AVAILABLE RECORDS ->
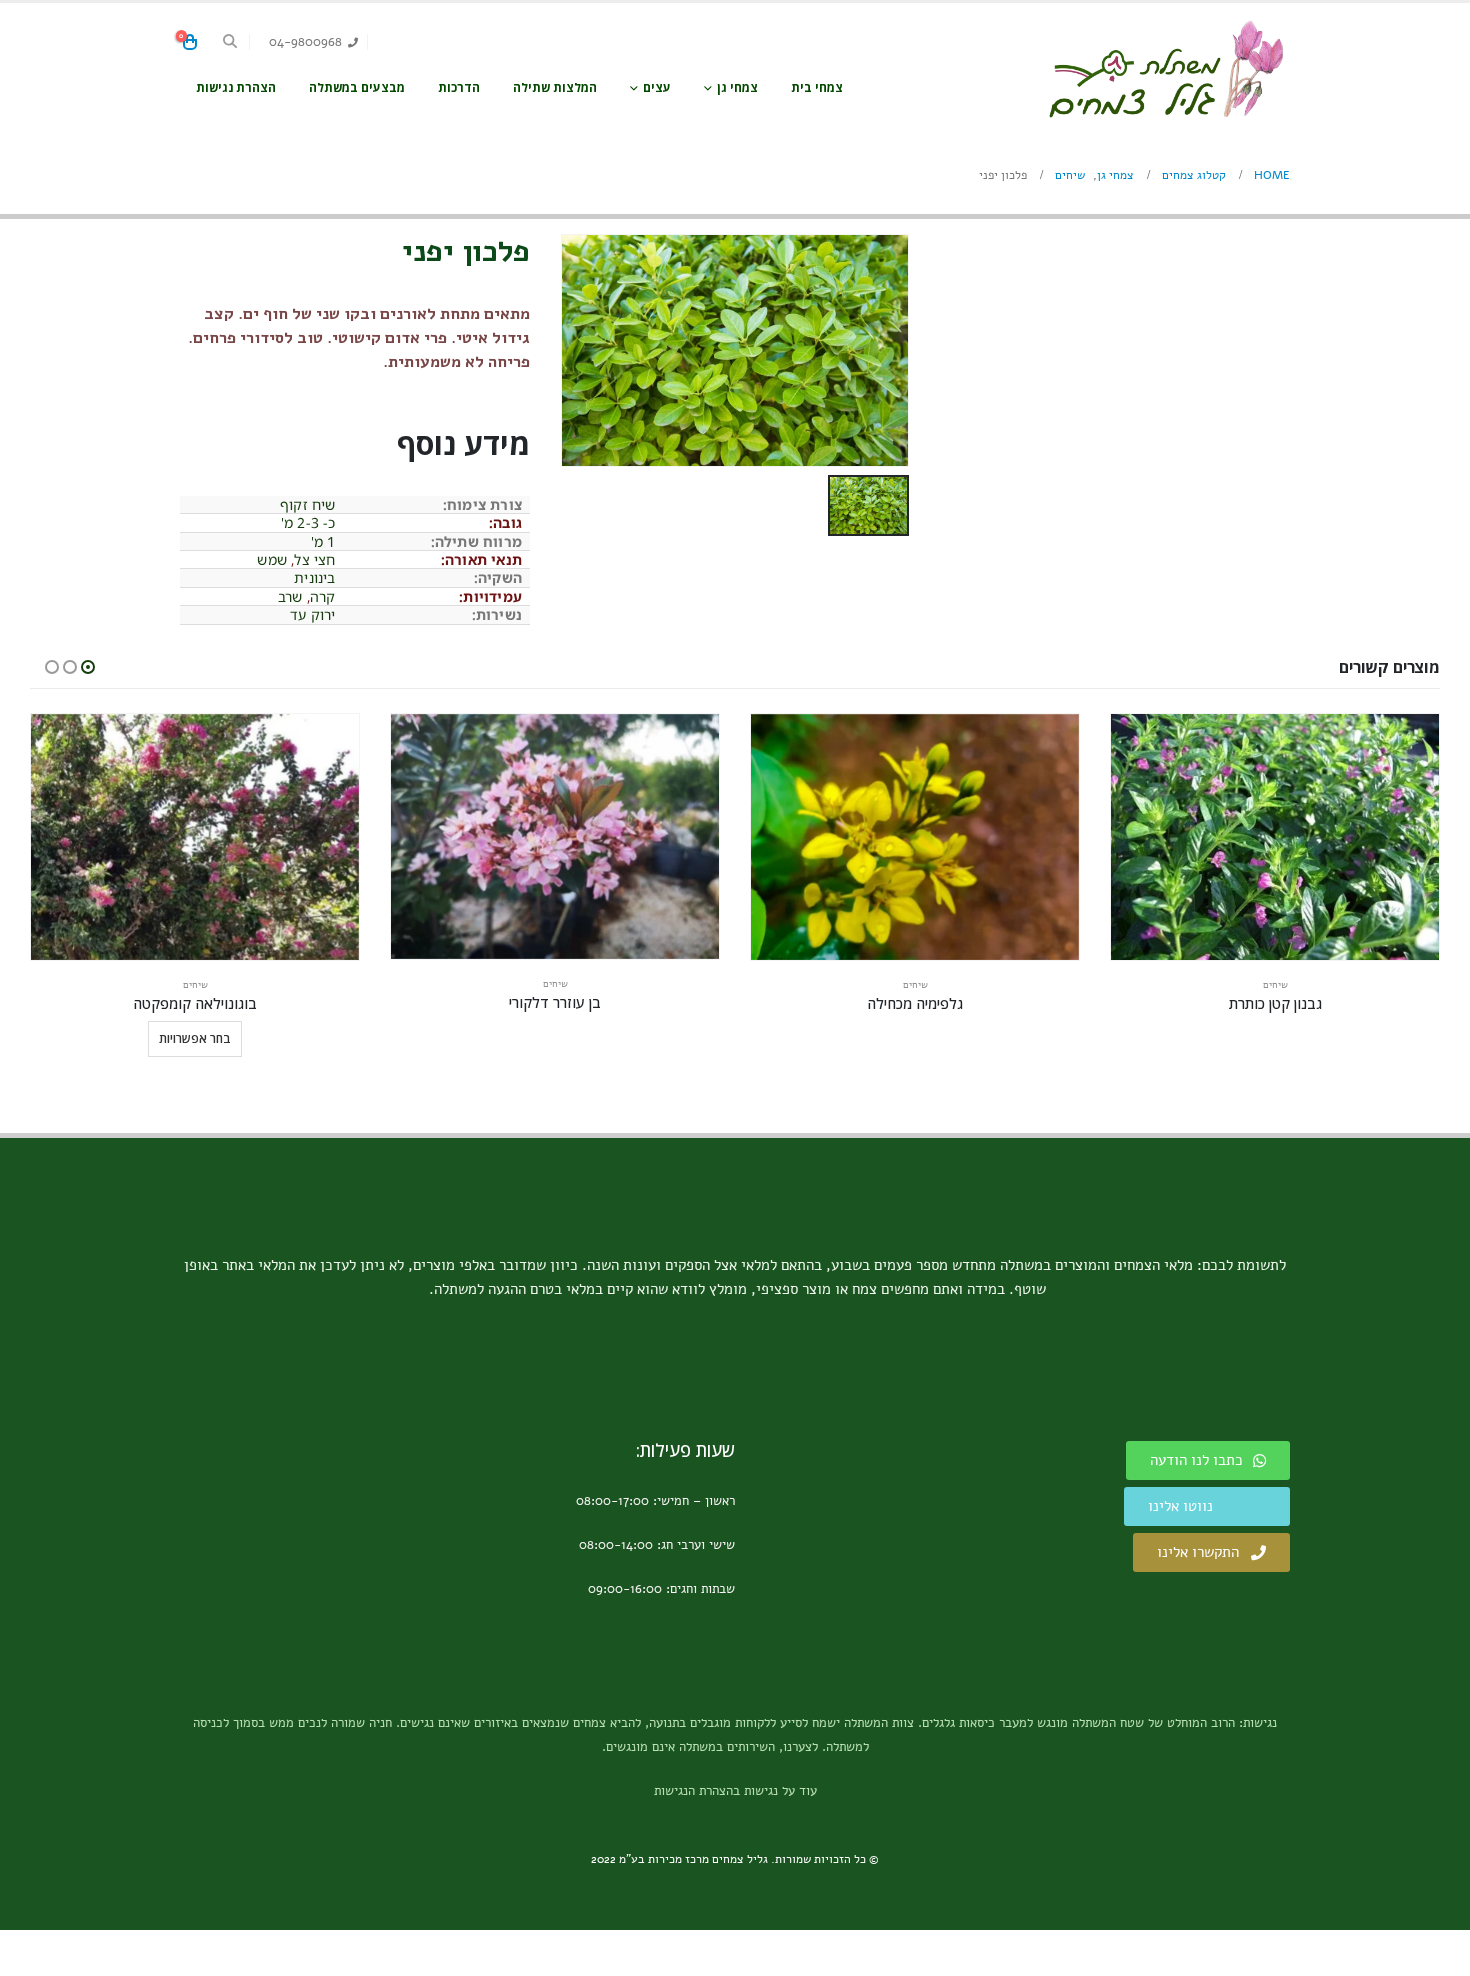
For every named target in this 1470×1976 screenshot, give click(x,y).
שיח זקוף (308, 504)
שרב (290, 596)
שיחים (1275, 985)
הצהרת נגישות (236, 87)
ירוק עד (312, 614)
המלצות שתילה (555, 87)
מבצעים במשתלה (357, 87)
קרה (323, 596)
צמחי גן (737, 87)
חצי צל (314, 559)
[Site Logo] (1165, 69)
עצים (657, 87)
* * *
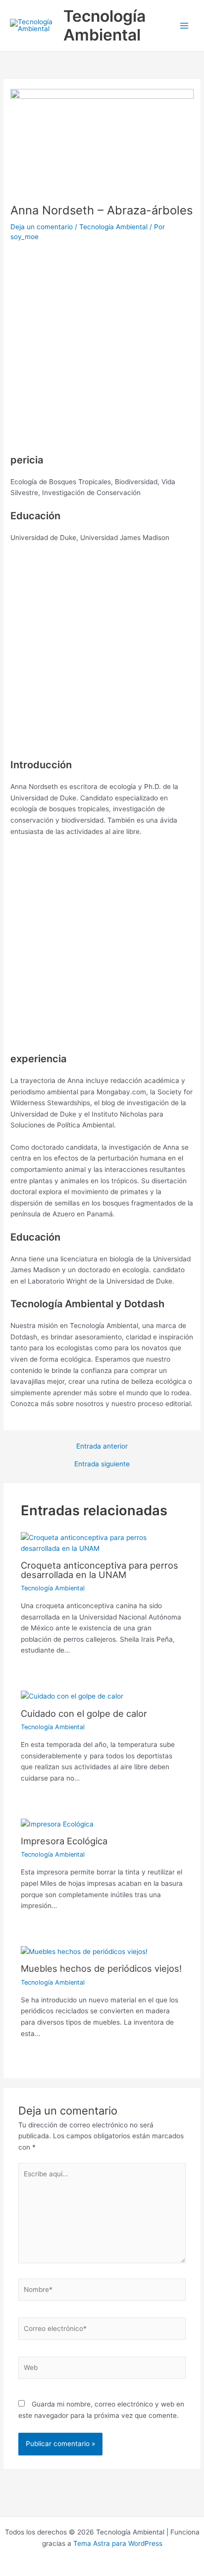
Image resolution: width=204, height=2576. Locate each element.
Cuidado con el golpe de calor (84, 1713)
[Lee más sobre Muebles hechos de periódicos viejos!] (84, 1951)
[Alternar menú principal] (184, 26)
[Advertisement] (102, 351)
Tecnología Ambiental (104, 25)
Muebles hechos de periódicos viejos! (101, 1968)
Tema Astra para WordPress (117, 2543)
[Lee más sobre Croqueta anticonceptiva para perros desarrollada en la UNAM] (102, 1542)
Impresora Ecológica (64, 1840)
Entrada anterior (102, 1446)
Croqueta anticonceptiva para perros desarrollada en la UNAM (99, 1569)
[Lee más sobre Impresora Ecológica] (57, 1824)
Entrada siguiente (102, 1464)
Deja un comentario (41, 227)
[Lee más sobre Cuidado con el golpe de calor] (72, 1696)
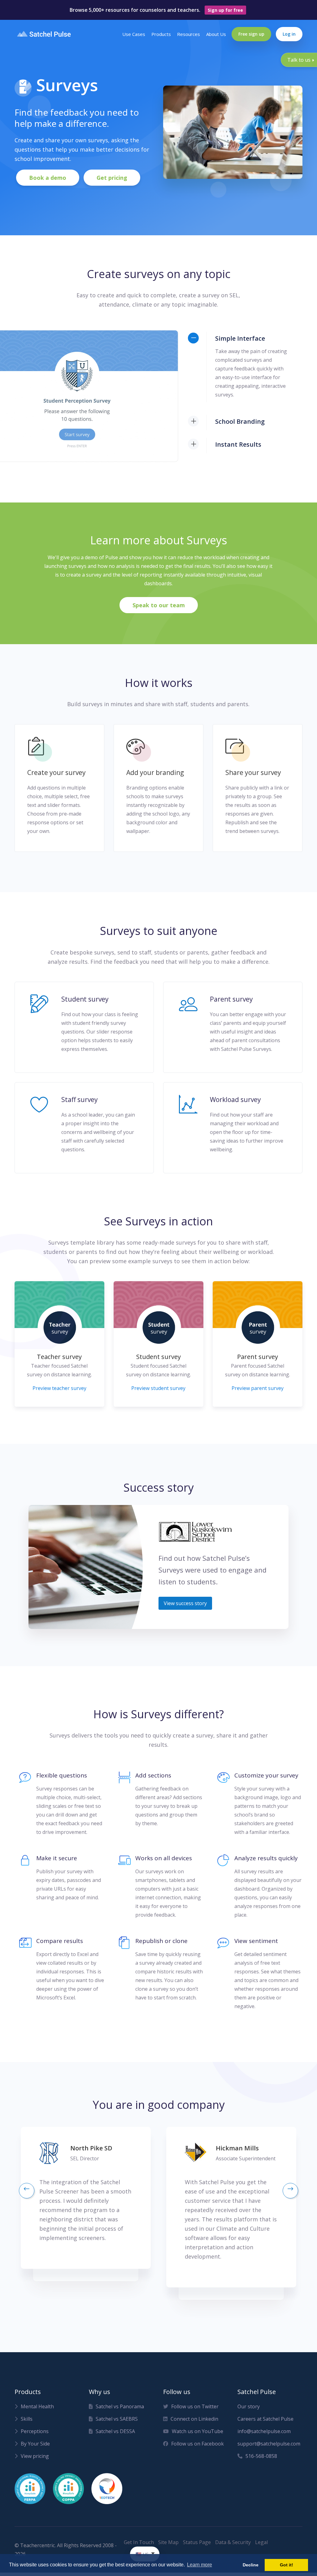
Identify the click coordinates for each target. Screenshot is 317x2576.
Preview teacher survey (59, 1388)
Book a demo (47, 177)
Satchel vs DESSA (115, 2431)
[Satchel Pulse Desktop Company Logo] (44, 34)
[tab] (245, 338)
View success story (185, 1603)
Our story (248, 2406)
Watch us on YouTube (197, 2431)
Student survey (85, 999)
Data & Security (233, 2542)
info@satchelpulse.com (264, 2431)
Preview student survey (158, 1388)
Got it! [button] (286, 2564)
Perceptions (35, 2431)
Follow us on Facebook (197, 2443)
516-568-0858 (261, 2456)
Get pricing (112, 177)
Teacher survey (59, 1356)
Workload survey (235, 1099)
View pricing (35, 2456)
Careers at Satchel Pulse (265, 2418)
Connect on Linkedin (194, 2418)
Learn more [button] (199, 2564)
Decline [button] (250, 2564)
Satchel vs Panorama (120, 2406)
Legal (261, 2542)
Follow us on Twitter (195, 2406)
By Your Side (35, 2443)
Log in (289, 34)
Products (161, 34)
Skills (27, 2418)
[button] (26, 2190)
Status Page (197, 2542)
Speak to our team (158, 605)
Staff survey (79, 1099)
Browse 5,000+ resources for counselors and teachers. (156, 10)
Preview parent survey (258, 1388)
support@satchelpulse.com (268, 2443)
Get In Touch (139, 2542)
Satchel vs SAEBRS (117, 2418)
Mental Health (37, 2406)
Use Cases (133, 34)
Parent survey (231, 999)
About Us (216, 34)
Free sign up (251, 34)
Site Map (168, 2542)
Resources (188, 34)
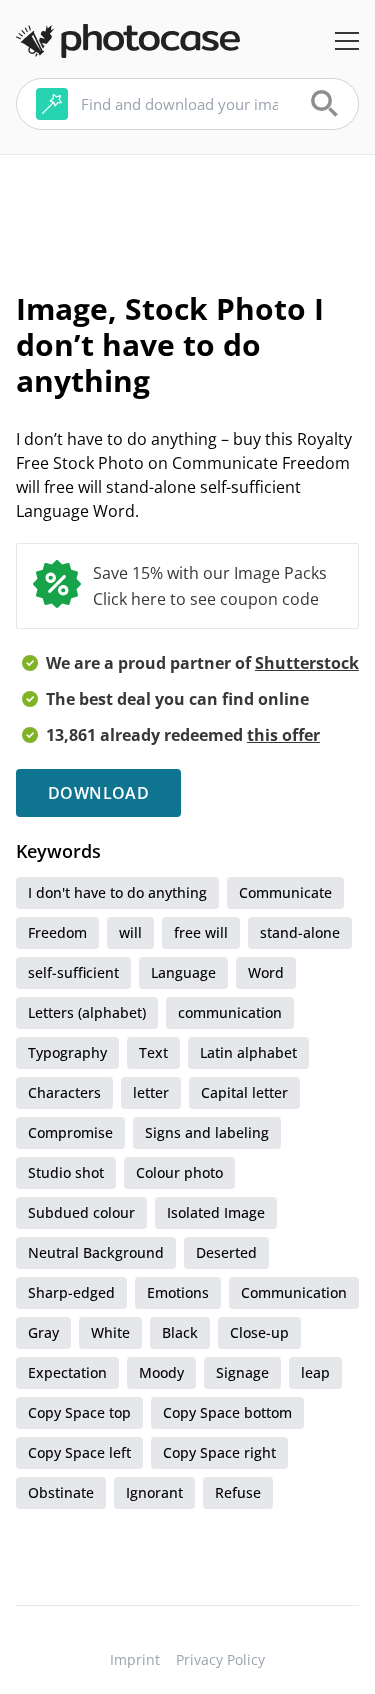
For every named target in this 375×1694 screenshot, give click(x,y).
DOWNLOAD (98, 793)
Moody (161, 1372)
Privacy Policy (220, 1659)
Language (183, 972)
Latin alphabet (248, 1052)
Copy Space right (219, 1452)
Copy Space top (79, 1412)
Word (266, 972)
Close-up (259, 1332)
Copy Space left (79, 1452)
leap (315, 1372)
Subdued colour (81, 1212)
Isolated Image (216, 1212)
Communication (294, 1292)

WHAT TO WORK ON -> From the material above, copy exactly the lines between the line holding "For every named target in this 1470×1976" and the line holding "עצים (657, 87)", inclusive, and only those.

RESPONSE TO THE EXERCISE ->
For every named target in this 1470×1976 screenshot, give click(x,y).
שיח זקוף (308, 504)
שרב (290, 596)
שיחים (1275, 985)
הצהרת נגישות (236, 87)
ירוק עד (312, 614)
המלצות שתילה (555, 87)
מבצעים במשתלה (357, 87)
קרה (323, 596)
צמחי גן (737, 87)
חצי צל (314, 559)
[Site Logo] (1165, 69)
עצים (657, 87)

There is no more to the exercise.